Most of the population of Aeolis were of the same bloodline. They called themselves the Amnan, which meant simply the human beings; their enemies called them the Mud People.

They had bulky but well-muscled bodies and baggy gray or brown skin. Clumsy on land, they were strong swimmers and adept aquatic predators, and had hunted giant otters and manatees almost to extinction along that part of the Great River. They had preyed upon the indigenous fisherfolk, too, before the Aedile had arrived and put a stop to it. More women were born than men, and sons fought their fathers for control of the harem; if they won, they killed their younger brothers or drove them out. The people of Aeolis still talked about the fight between old Constable Thaw and his son. It had lasted five days, and had ranged up and down the waterfront and through the net of canals between the houses until Thaw, his legs paralyzed, had been drowned in the shallow stream of the Breas.

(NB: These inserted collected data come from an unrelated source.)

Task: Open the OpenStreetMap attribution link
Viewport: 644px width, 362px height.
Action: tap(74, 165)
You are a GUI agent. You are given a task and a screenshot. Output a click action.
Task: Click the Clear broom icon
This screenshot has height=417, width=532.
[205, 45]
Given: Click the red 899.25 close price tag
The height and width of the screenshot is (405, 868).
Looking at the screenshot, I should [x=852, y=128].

It was a barbaric custom, the Aedile said, a sign that the Amnan were reverting to their bestial nature. The Aedile went into the city as little as possible—rarely more than once every hundred days, and then only to the temple to attend the high day service with Yama and Telmon sitting to the right and left side of their father in scratchy robes, on hard, ornately carved chairs, facing the audience throughout the three or four hours of obeisances and offerings, prayer and praisesongs. Yama loved the sturdy square temple, with its clean high spaces, the black disc of its shrine in its ornate gilded frame, and walls glowing with mosaics picturing scenes of the end times, in which the Preservers (shown as clouds of light) ushered the re-created dead into perfect worlds of parklands and immaculate gardens. He loved the pomp and circumstance of the ceremonies, too, although he thought that it was unnecessary. The Preservers, who watched all, did not need ritual praise; to walk and work and, play in the world they had made was praise enough. He was happier worshipping at the shrines which stood near the edge of the world on the far side of the Great River, visited every year during the winter festival when the triple spiral of the Home Galaxy first rose in its full glory above the Great River and most of the people of Aeolis migrated to the far-side shore in a swarm of boats to set up camps and bonfires and greet the onset of winter with fireworks, and dance and pray and drink and feast for a whole decad.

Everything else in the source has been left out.